(SOURCE TEXT)
________________________________________

A few words to say that Rogi has just been awarded the "Prix Orange" in the FO which is for the most fair-play and the nicer player (in two the words: the fav of the public) :bigclap: :bigclap: :bigclap:

:bounce: GO GO GO ROGER!!! :bounce:

Stevens Point
06-02-2005, 02:45 PM
I am glad that he won the award and not French players nor Nadal!!

Thanks for the info!

mitalidas
06-02-2005, 02:46 PM
Never thought I'd say this: I LOVE THE JOURNALISTS!!!!

The journalists go for Federer
By Benjamin Adler
Thursday, June 2, 2005

As the much-awaited semi-final between Roger Federer and Rafael Nadal attracts the full glare of the media spotlight, we sought the opinions of eight knowledgeable journalists who follow the circuit all year round. The majority were tipping Roger.

Christian Despont, Le Temps (Switzerland): Federer
I don't think it will be a close match. One of the two will seize the initiative and win easily. If Roger plays like he did against Kuerten last year, he won't be able to withstand a clay court specialist on his surface. But if he raises his game the way he can, he is untouchable. Roger has the pride of a champion, no fear of pressure and I know he's going to be well prepared for this match.

Roger Jaunin, Le Matin, author of the book "Roger Federer" (Switzerland): Federer
In a way, it's a shame this match isn't the final, but I'm not even sure that its winner will lift the tournament. I'm going for Roger because I feel he's more capable of controlling this type of big game. It may well turn out to be a long match and if it does, Roger has the added advantage of control for the fifth set and is physically fresher. He's a more complete athlete than Nadal.

Chris Clarey, New York Times (United States): Federer
I have faith in Roger's ability to learn and these days he analyses his opponents very effectively. With time and objectivity, he has overcome the "barriers" of clay and now has a clear idea of the way he needs to play on Friday. Roger had not yet drawn on his reserves of energy and he possesses a variety of unique shots that can break down Nadal's defences. It will be a close and spectacular match, but Grosjean caused the Spaniard problems by varying his attacks and no one does that better than Roger.

Philippe Bouin, L'Equipe (France): Federer
The weather will be crucial. If it's hot, like during the Nadal - Gasquet match, the bounce will be high and it will be much tougher for Roger. But if it's cool, he will have more time to turn around his backhand. But Federer is capable of beating Nadal in any weather. He has exceptional variety in his game, possesses a full array of shots and knows how to use them. Nadal has a more limited armoury and what's more, he has had a highly emotional time over the last two months.

________________________________________

(EXERCISE MATERIALS)
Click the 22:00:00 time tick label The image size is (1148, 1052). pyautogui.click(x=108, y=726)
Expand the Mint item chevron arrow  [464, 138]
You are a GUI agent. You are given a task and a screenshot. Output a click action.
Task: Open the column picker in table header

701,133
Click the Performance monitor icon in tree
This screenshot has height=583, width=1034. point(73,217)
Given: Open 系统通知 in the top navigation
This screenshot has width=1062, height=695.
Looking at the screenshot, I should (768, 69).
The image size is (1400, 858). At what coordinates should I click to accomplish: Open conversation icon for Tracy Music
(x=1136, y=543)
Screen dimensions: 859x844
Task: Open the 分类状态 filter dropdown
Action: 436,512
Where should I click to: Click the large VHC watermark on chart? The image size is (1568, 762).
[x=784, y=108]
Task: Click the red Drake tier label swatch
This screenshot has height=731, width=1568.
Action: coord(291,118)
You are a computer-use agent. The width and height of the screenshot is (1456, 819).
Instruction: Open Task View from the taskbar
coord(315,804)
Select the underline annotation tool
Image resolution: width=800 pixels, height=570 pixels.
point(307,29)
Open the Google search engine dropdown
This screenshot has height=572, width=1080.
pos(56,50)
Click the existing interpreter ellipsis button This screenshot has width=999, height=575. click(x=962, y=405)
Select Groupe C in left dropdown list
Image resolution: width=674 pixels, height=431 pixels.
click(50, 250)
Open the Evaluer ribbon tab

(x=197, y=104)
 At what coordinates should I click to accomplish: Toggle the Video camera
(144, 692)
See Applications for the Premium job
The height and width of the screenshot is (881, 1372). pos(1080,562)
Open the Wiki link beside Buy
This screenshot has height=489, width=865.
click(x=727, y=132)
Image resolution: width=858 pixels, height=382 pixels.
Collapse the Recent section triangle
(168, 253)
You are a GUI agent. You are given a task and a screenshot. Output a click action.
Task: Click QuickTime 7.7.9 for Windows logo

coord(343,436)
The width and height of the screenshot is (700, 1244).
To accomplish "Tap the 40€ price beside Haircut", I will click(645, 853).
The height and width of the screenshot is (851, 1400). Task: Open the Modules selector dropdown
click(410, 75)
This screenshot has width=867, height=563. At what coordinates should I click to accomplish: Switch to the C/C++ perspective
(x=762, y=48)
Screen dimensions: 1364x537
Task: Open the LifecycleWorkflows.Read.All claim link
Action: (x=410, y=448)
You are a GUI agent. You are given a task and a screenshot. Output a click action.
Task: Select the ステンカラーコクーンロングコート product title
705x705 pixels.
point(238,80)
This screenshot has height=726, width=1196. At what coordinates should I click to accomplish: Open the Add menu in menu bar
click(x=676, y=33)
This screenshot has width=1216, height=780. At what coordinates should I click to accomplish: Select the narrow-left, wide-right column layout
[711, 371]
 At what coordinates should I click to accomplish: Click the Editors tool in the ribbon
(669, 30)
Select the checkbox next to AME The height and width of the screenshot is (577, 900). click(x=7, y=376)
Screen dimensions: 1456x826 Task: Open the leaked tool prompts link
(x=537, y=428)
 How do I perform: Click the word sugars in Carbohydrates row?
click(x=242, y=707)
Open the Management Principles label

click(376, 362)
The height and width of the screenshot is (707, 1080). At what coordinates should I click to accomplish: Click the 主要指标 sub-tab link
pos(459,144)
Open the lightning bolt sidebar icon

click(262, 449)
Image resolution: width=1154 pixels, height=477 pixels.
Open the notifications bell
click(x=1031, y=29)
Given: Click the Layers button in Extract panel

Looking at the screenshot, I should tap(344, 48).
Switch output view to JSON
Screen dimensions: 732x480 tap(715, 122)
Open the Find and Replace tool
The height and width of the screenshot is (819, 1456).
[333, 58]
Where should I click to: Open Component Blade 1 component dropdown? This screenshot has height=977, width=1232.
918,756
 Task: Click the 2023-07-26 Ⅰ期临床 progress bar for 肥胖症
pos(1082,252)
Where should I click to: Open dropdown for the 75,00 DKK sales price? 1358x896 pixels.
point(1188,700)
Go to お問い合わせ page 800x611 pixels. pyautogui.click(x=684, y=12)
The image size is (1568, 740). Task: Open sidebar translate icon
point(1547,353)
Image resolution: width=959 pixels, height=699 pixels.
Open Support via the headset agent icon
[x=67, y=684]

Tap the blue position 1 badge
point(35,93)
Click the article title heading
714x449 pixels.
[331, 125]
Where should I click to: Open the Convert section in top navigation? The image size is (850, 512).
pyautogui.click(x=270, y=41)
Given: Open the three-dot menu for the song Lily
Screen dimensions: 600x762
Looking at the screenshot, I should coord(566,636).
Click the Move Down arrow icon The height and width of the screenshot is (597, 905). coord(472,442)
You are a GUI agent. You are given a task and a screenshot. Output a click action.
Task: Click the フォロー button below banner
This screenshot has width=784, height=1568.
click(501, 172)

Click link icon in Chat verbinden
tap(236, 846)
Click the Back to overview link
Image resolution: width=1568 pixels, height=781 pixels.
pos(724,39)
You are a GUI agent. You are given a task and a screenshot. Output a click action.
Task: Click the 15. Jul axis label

________________________________________

(TASK 1)
In the records, from the line with "Click link icon in Chat verbinden" to the end of the records, replace "overview" with "summary" and leave everything else as it is.
(TASK 2)
Continue the forum thread about the journalists' predictions for the Federer–Nadal semi-final from the point where it stops.

(WRITTEN REPLY 1)
Click link icon in Chat verbinden
tap(236, 846)
Click the Back to summary link
Image resolution: width=1568 pixels, height=781 pixels.
pos(724,39)
You are a GUI agent. You are given a task and a screenshot. Output a click action.
Task: Click the 15. Jul axis label

(WRITTEN REPLY 2)
Rino Tommasi, Sky Italia (Italy): Federer
The surface may suit Nadal better, but Federer has pure talent on his side. It's a shame this isn't the final. Nadal has the physique of a 23-24-year-old player, and he proved in the final against Coria in Rome that he has the mental toughness. However, Roger gets less tired on court, he expends less energy, and over five sets, that can be a decisive factor. Nadal is not as gifted and does not have the same variety of shots. Roger also has the better serve and is better at the net.

Barry Flatman, Sunday Times (United Kingdom): Nadal
It will be a great match that will still be talked about in several years time. I think Nadal will win it, as he's bursting with confidence and afraid of no one. Federer has a fantastic record in Grand Slam finals, but it's not a final, even if it ought to be. There is a tiny bit more doubt in Federer's mind. He has not yet lost a set so, in my opinion, the first set is going to be extremely important.

Ulbaldo Scanagatta, La Nazione (Italy): Nadal
This game sees the two most prestigious players come face to face. It's a final in all but name. If it's hot, that will favour Nadal as his topspin will kick up even more, his shots will be more lively, forcing Federer to play his backhand above the shoulder. Nadal is an incredible athlete and my money's on him, but the purist in me hopes that Federer wins.

John Roberts, The Independent (United Kingdom): Federer
Roger has more experience and is more mature, but Nadal has the advantage of playing on a surface that suits his style perfectly. A victory for Nadal would be good for tennis, as it would place him firmly in the circle of Federer's main rivals. He would go to the very top. Spain has had many champions since the Manolo Santana era, like Bruguera, Corretja, Moya, and Ferrero. All have elevated tennis in their country to new heights, and now Nadal is also at his zenith. Spain is crazy about him, he has charisma and he's a fighter. He's definitely got the "X factor", but for Federer, this is a great opportunity to make an impression at Roland-Garros and win the tournament. Roger is the superior player and my head says he will win, but my heart hopes it's Nadal.

Nathy
06-02-2005, 02:51 PM
I am glad that he won the award and not French players nor Nadal!!

Thanks for the info!

So am I :)

Not at all, he was on TV to talk a while and the comentator gave him this award :)

Stevens Point
06-02-2005, 02:57 PM
It would have looked strange if the two journalists from Switzerland had picked Nadal, but it is good to see that more non Swiss/Spanish journalists picked Roger as their predicted winner!!!

Thanks for the article!

lsy
06-02-2005, 03:02 PM
Hi all,

A few words to say that Rogi has just been awarded the "Prix Orange" in the FO which is for the most fair-play and the nicer player (in two the words: the fav of the public) :bigclap: :bigclap: :bigclap:

:bounce: GO GO GO ROGER!!! :bounce:

:D Thanks for the info, Nathy!

Who awarded him for it?

babsi
06-02-2005, 03:09 PM
Thanks for the articles --that´s very nice of you all :)

It´s good to know,that most journos think Roger is the better man :)

Nathy
06-02-2005, 03:35 PM
:D Thanks for the info, Nathy!

Who awarded him for it?

Gerard Holtz, the comentator (presentator) on France 3 (a French Channel) :cool:

Roger deserves it soooooo much!! :worship:

SUKTUEN
06-02-2005, 04:09 PM
Thanks ~!!!!!

Many friends support Roger~!!!!!!!!!!! :hug: :hug:

mitalidas
06-02-2005, 04:18 PM
One more


Nadal v Federer - Courier's verdict
Former French Open champion Jim Courier gives BBC Sport the lowdown on the most anticipated match of this year's French Open - Rafael Nadal v Roger Federer.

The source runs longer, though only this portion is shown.